A Tensorflow version of Yoon Kim's char-cnn-lstm Torch7 code
It is a boosting and amended version of mkroutikov's work,to fix some mistakes and improve the speed. The structure of the whole model is the same.Now the training time is within 4 hours on large model, much faster than the original 20+ hours.And we can get slightly better result at the same time.
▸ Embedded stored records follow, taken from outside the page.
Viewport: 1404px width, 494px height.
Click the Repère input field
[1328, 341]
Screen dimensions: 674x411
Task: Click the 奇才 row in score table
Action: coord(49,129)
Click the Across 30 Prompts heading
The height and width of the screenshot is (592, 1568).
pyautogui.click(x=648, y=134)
A simplified and neaty version called models.py is also provided for beginners,aimed to make the whole process easy to understand.It is identical to the model.py, but in a straight-forward style, inspired by sherjilozair
Tensorflow 0.10 cuda and cudnn should be installed for gpu implement
- Train:
python train_gpu.py
or
python train_sim.py
train_sim.py uses the models.py,which produces the same result
- Evaluate
python evaluate_gpu.py
- Train:
python train_gpu.py --gpuid -1
- Evaluate:
python evaluate_gpu.py --gpuid -1
Large model of Yoon Kim's paper will be trained on PTB and also evaluated.Log will be printed to screen just like the log in repo.
The training time the large model is about 3.5~3.8 hour on a GPU(k20) with 0.4sec/batch, while the lua code of Yoon Kim is about 5 hours on a GPU.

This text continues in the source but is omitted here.